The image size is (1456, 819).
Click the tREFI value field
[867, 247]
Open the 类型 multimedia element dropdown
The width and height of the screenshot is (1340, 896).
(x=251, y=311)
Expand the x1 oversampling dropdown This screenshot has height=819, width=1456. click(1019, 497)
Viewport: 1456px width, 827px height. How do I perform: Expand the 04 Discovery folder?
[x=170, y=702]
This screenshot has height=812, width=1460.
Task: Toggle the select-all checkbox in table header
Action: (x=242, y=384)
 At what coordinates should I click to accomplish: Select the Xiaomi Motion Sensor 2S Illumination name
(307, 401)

● What to produce
Print exactly the lines of the listing above starting at the line containing "Click the tREFI value field" and ending at the line containing "Expand the x1", both included.

● The answer
Click the tREFI value field
[867, 247]
Open the 类型 multimedia element dropdown
The width and height of the screenshot is (1340, 896).
(x=251, y=311)
Expand the x1 oversampling dropdown This screenshot has height=819, width=1456. click(1019, 497)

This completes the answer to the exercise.